Father Joseph Illo gave an 11-minute homily on Sunday, February 20 at Star of the Sea parish in San Francisco.
The subject was that it is impossible for us to love our enemies. “But we can do the impossible if we call upon the grace of God.”
“By His grace Father Maximilian Kolbe starved to death for a perfect stranger in a Nazi death camp in 1941…. By the grace of the Almighty, St. Agnes faced down the entire might of the Roman Empire at 12 years old…”
“I want to tell you a story of a person in the seminary. This was 35 years ago. Anthony was tall athletic fellow whose assigned seat in the chapel was right next to mine. He was everything I wasn’t. He was popular and athletic, and he knew how to work the system. He was a great basketball player. I can’t make a basket if my life depended on it.
“Anthony liked to wear bright sweaters over his black clerical shirts. He was fashionable. The rector of the seminary said, ‘listen, guys, you’re wearing black shirts because they’re black, so don’t put pink, green, and pastel sweaters over your black shirts. Just wear black. We’re trying to be humble and simple to prepare for the priesthood.’ Anthony would regularly come into the chapel with bright yellow, canary, red ones, teal. And it would drive me nuts.
“‘Anthony, did you not hear what the rector told yesterday about wearing bright sweaters.’ And he just smiled. And so one day he came in with a yellow sweater and sat net to me, smirked. And I said, ‘I hate this guy.’ Then I said a quick prayer, ‘Lord, help me to love Anthony.’ And suddenly I was flooded with grace.”

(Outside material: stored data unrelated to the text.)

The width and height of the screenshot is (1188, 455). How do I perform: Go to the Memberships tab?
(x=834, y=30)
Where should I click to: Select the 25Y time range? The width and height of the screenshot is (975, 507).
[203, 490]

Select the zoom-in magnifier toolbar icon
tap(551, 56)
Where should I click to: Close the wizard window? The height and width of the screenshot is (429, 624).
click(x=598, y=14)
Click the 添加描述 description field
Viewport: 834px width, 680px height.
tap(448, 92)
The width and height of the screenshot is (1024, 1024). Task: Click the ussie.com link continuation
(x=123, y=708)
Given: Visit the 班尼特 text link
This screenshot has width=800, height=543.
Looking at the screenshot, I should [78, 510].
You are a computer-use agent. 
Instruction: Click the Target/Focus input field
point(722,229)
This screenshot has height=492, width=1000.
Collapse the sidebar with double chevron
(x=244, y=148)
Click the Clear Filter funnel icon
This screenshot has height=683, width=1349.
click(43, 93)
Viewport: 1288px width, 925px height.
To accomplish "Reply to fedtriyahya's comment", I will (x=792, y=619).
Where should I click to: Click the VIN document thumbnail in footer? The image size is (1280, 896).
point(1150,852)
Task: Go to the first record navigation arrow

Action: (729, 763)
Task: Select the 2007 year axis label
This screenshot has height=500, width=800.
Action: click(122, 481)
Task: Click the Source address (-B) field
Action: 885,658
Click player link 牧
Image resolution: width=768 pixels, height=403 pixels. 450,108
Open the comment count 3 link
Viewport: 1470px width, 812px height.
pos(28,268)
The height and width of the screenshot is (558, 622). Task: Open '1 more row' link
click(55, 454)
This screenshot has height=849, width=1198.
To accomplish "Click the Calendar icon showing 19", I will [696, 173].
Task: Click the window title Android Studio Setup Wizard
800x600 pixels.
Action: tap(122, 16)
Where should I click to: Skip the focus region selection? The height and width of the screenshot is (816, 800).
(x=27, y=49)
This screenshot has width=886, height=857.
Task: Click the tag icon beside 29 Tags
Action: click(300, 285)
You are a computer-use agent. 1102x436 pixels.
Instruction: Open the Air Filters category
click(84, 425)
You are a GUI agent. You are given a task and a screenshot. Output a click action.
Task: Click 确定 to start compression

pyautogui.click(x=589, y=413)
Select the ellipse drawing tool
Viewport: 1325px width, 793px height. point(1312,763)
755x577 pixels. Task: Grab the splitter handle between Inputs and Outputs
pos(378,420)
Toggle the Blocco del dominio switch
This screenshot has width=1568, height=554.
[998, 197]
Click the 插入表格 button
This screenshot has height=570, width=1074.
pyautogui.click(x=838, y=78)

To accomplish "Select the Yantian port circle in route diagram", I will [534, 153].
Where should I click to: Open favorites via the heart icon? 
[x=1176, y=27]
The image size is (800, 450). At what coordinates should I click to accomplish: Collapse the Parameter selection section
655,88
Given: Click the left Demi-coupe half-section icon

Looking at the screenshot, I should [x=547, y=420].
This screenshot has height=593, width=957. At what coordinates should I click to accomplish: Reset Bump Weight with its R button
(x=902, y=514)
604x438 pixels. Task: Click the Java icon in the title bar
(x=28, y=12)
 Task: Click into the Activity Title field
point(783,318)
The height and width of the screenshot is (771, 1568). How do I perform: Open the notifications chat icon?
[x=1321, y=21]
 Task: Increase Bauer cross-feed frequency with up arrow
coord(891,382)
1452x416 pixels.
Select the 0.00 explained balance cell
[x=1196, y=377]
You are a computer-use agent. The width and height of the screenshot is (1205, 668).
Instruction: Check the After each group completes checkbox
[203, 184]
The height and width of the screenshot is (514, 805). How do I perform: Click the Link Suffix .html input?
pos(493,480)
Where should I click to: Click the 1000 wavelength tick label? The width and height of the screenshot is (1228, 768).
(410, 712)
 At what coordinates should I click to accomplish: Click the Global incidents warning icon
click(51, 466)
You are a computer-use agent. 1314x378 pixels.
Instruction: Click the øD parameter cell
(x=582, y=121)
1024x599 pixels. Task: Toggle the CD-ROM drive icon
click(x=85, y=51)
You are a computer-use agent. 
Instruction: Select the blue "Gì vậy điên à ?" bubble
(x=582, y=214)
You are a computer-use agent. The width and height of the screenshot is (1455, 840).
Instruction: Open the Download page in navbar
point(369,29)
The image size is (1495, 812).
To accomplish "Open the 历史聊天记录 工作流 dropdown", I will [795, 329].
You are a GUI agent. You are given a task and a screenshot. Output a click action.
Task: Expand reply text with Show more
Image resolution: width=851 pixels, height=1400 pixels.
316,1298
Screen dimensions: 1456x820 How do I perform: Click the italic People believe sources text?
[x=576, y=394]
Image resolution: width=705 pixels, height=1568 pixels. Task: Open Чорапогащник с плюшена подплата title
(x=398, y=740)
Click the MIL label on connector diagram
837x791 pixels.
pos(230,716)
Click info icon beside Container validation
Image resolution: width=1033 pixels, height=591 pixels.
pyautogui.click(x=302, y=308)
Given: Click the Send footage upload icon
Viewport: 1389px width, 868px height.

“The person you sleep with, if you’re married, is often the enemy. I have to marvel how spouses can sleep together when they are very angry at each other. I don’t know how it happens, but it does. They tell me it happens.”
Jesus said to his disciples:
“To you who hear I say, love your enemies, do good to those who hate you,
bless those who curse you, pray for those who mistreat you.
To the person who strikes you on one cheek, offer the other one as well,
and from the person who takes your cloak, do not withhold even your tunic.
Give to everyone who asks of you,
and from the one who takes what is yours do not demand it back.
Do to others as you would have them do to you.
For if you love those who love you, what credit is that to you?
Even sinners love those who love them.
And if you do good to those who do good to you, what credit is that to you?
Even sinners do the same.
If you lend money to those from whom you expect repayment, what credit is that to you?
Even sinners lend to sinners, nd get back the same amount.
But rather, love your enemies and do good to them,
and lend expecting nothing back;
then your reward will be great and you will be children of the Most High,
for he himself is kind to the ungrateful and the wicked.
Be merciful, just as your Father is merciful.
“Stop judging and you will not be judged.
Stop condemning and you will not be condemned.
Forgive and you will be forgiven.
Give, and gifts will be given to you;
a good measure, packed together, shaken down, and overflowing,
will be poured into your lap.
For the measure with which you measure will in return be measured out to you.”
Love: To will good to someone. Also to please someone, either by sharing with that person what one possesses or by doing what someone wants. Basically there are two kinds of love. The love of concupiscence, or self-interested love, means that another is loved for one’s own sake as something useful or pleasant to the one who loves. The love of friendship means selfless love of another for that person’s own sake, for his or her good, to please him or her; it is the love of benevolence.